ダンテ『神曲』地獄篇では、神を侮った者たちの環に置かれ、降り注ぐ火のなかでなお「生きていたときのままの私でいる」と言い放つ姿で登場する。
系譜と関係
父ヒッポノオス、母はアドラーストスの父タラオスの娘メティディケー。アルゴス王アレクトールの子でイーピスと兄弟とする説もある。妻はイーピスの娘エウアドネー。

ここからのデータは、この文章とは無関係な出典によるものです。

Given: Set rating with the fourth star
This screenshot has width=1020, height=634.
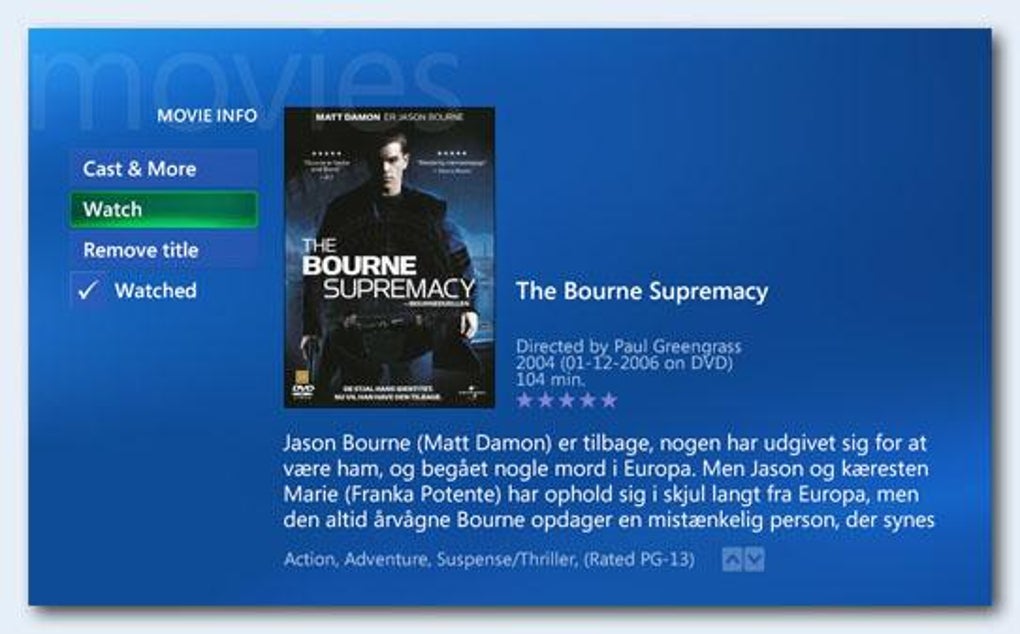Looking at the screenshot, I should [587, 400].
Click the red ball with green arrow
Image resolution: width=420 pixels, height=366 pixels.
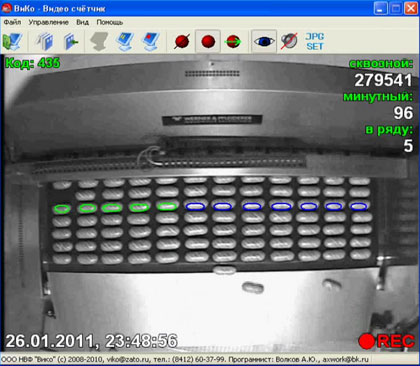pos(233,41)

子ステネロスはエピゴノイの一人としてテーバイを落とし、さらにトロイア戦争ではディオメーデースの副将として戦った。七将の子の世代が、父たちの遠征とトロイア遠征の両方をつなぐ役を担っている。
文化的足跡
「ゼウスの雷にも屈しない」と言って雷に撃たれるという筋は、傲慢に対する罰の最も短い形として引用されてきた。ダンテが彼を選んだことで、この人物は中世以降のヨーロッパでも神への反逆者の一典型として知られている。